LOL. So you really claim that because there is "SONY" on the chip, it is Sony designed?
Absolutely. Sony doesn't do foundry services for image sensors (it does for MEMS, but that's a completely different situation). An if you use a foundry service, and send the tape-outs to a foundry, your VLSI design engineers write
you name on the chip, not the foundry's (why would they write the foundry's name?).
The sole exception in the case of Sony is the D5 sensor, which was a Nikon co-designed with Toshiba and was being fabricated on Toshiba's line when Sony bought the business, so there is an existing contractual arrangement. And that sensor doesn't have 'Sony' written on the chip.
In any case, why would any company want to use Sony as a foundry, when they'd always take second place to Sony's own work and risk their own IP being co-opted by Sony when there are plenty of independent image sensor foundries available? The only reason that Sony sensors perform better that the competition is their design, particularly the column ADC and digital CDS. You wouldn't get those if you designed you designed your own sensor, so there's be no reason going with Sony.
You can't tell anything who designed the silicone by looking at its texts or serial numbers.
By and large silicone is not used in image sensors, sometimes it is used to enhance the subjects those sensors get pointed at.
Even a very slight series change can mean that the chip is designed totally differently by someone else.
Please do explain what you mean by that, and give an actual example of such a case.
Playstation 2, Playstation 3, Playstation 4 etc.
What on earth are you talking about? Playstations are games consoles, not chips. The transdition from PS, PS2, PS3 and PS4 is not a 'very slight series change', they were each ground-up new products. Only the name carried forward.
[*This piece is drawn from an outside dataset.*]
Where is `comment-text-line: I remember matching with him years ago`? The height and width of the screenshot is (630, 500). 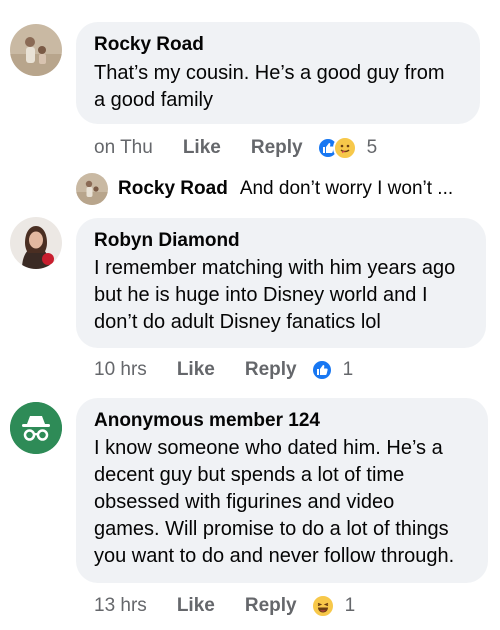
comment-text-line: I remember matching with him years ago is located at coordinates (275, 268).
The original PS and PS2 used a MIPS processor core, Sony designed GPU fabricated by Sony SS. PS3 used the IBM Cell PowerPC architecture plus and nVidea GPU, fabricated on the Sony/Toshiba/IBM 'fab club' (three companies keeping their lines compatible so that they could all process the same chip designs). Playstation 4 used a custom design by AMD based around its Jaguar x86 microarchitecture and fabricated by TSMC. I guess the move to TSMC was due to Sony deciding that dedicating their fabs to image sensor production was a better option than trying to keep up with the competitive processor market.
In any, case, this has zero connection to the question of an image sensor which has the same specification and same performance.
Just like they have as well imaging sensors designed by others and produced only by Sony, stamped with Sony production codes and brands in the same way.
Complete nonsense for which you have zero supporting evidence, and which goes agains common practice in the semiconductor industry.
What's amusing is to work out what is your motivation for making up all this nonsense. To argue that Olympus might have designed their own sensor for this camera, and made it work no better than the sensor they were already buying from Sony. If true, all it would mean would be that their management was incredibly stupid, that they would spend good money designing a complete new sensor that only did what the old sensor would do. Why would they do that?